Le Tui-Shou ou poussée des mains, découle de quatre mouvements cardinaux du Taï-Ji. C’est un exercice qui se fait à deux (je le pratique donc avec le coaché ; lors de coaching d’équipe, chacun pratique avec un autre coaché et change de partenaire régulièrement), il permet non seulement d’acquérir une meilleure coordination motrice, mais surtout d’apprendre à mieux percevoir l’autre et la façon dont on se place par rapport au monde extérieur. Apprendre à accepter la poussée de l’autre (sa demande, ses désirs, sa volonté) puis engager sa propre poussée vers l’autre : comment accueille-t-on la poussée de l’autre, érigeons-nous un « mur » infranchissable, absorbons-nous sa poussée jusqu’au déséquilibre, etc. « Les corps se sont trahis avant d’avoir usé de mots […] ils pensent avant de parler ». [5]

Qui dit lenteur, dit mouvement. Sans mouvement, ni rapidité ni lenteur. Faire réfléchir en mouvement : alors nous mettons des mots sur ces mouvements, les mots du conflit, du désir, du regret, etc., et de nouveau, nous percevons comment ces (nos) mots s’accordent ou non avec les mouvements du corps pendant le Tui-Shou. Je lui demande de prendre conscience de sa voix, de la mienne pendant le mouvement, de nos (notre) respirations, etc. François Roustang estime que le seul vrai apprentissage au lâcher prise relève de l’éducation sensorielle : « Il s’agit de d’apprendre à percevoir le réel sur un mode qui ne doit rien à la connaissance intellectuelle, en nous branchant sur la multitude de perceptions auxquelles, en temps ordinaire, nous sommes fermés : la voix de nos interlocuteurs, leur respiration, leur odeur, leurs gestes. », et ici le toucher, les gens se touchent pour pratiquer.

Parfois le coaché s’arrête net dans son mouvement, le regard au loin ; il vient de saisir quelque chose d’essentiel que nous laisserons mûrir s’il ne dit rien, ou dont nous parlerons s’il le souhaite, ou bien à la séance suivante.

Chaque fois, j’essaie que cette expérience créative implique la totalité de l’être : corps-mental-esprit.
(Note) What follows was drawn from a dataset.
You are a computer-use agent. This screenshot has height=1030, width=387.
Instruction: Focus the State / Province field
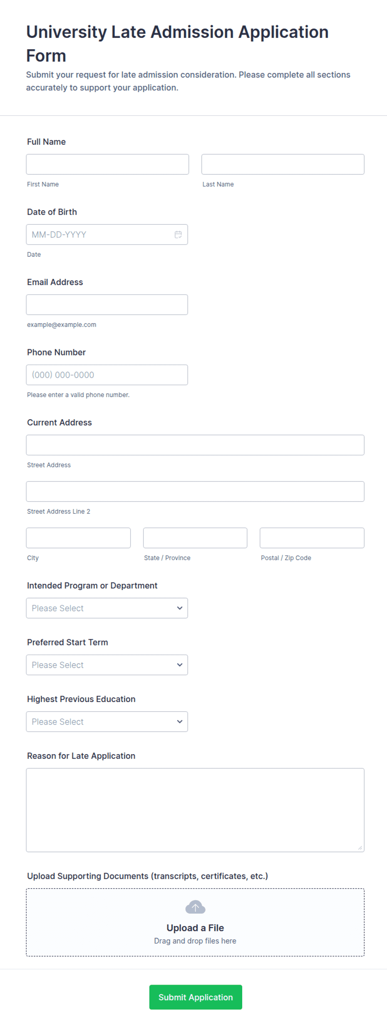coord(195,538)
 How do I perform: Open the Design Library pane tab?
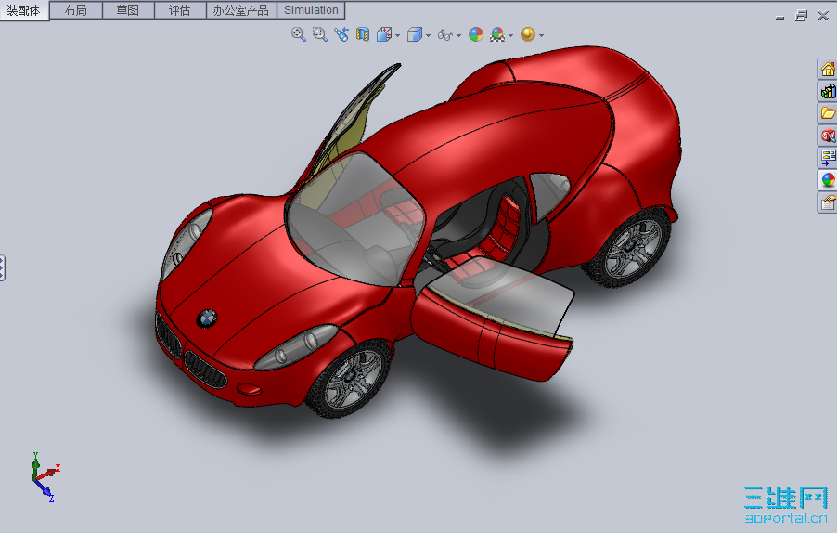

Dans ces pratiques, je fais partie physiquement du processus de la découverte, de l’émergence de la pensée enfouie, du refus ou de l’acceptation de l’autre ; le monde du client se construit en même temps que je (et qu’il) le (me) découvre.

Le corps accompagne (précède) la pensée pendant tout ce processus. En ralentissant son mouvement, il ralentit la pensée et lui permet de creuser sans y paraître, au plus profond du questionnement. Ce processus nous laisse du temps pour clarifier notre perception du problème et nous laisse voir émerger la solution et en décider : « Lorsque l’on sent qu’on se heurte à un problème, il faut cesser d’y réfléchir davantage sans quoi on ne peut pas s’en dépêtrer. Il faut plutôt commencer à penser là où l’on peut s’asseoir confortablement. Il ne faut surtout pas insister ! Les problèmes difficiles doivent tous se résoudrent d’eux-mêmes devant nos yeux ». [6]

[1] Pol BURY, Le temps dilaté, in Strates, n° 3, Bruxelles, 1964.

[2]Milan KUNDERA, La lenteur, éd. Gallimard/Folio, 1997.

[3] Pierre SANSOT, Du bon usage de la lenteur, Payot et Rivages, 2000.

[4] Francisco VARELA/Evan THOMPSON/Eleanor ROSCH, L’inscription corporelle de l’esprit, Sciences cognitives et expérience humaine, Seuil, 1993.

[5] François ROUSTANG, La fin de la plainte, Odile Jacob, 2000.

[6] Ludwig WITTGENSTEIN, Carnets Secrets 1914-1916, Farrago, Tours, 2001, in Savoir attendre pour que la vie  change, François Roustang, Odile Jacob, 2006.